- [Exercise directions]: Pictures are to be left out. Return exactly the lines below from the one with "Given: Click the" up to and including the one with "Enable Binary transfer".

- [Exercise material]:

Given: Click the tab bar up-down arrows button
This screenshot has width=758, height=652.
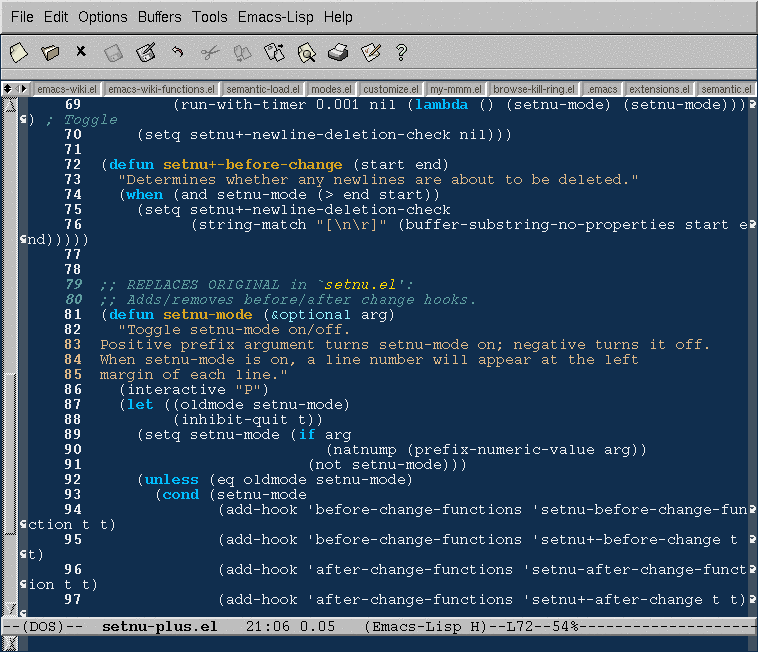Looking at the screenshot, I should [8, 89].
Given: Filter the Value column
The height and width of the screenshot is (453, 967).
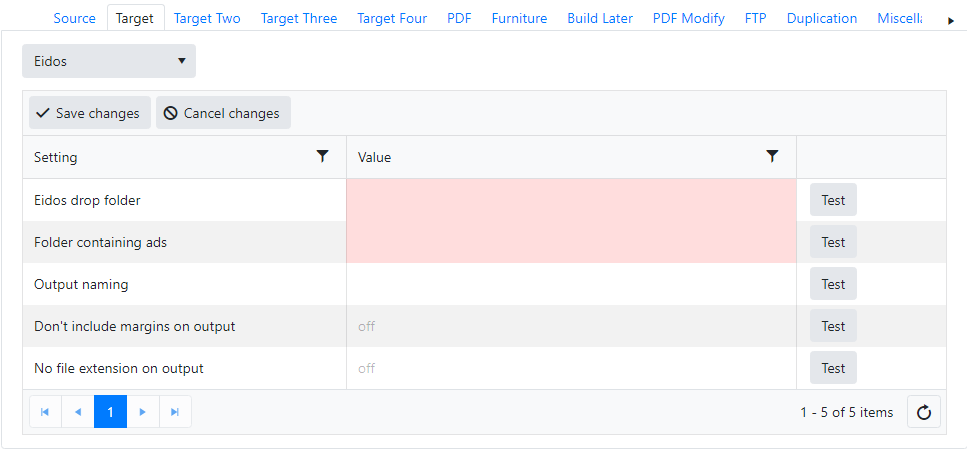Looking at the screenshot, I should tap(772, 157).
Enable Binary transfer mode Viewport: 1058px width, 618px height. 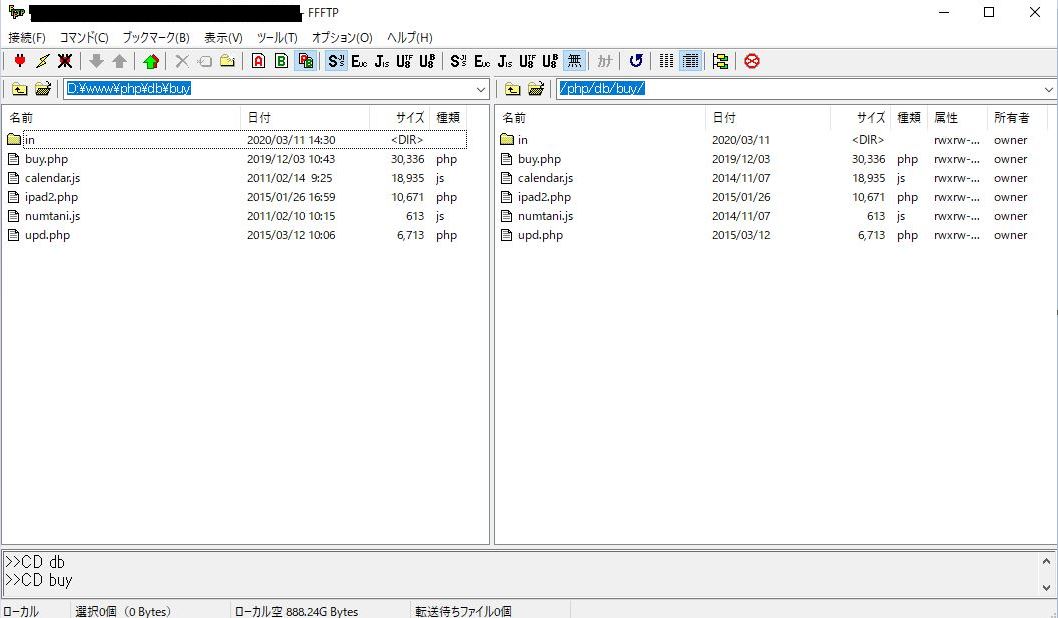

--

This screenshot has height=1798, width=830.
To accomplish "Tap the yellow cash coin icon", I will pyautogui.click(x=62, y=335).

- [Finished task]:
Given: Click the tab bar up-down arrows button
This screenshot has width=758, height=652.
Looking at the screenshot, I should [8, 89].
Given: Filter the Value column
The height and width of the screenshot is (453, 967).
Looking at the screenshot, I should tap(772, 157).
Enable Binary transfer mode Viewport: 1058px width, 618px height. 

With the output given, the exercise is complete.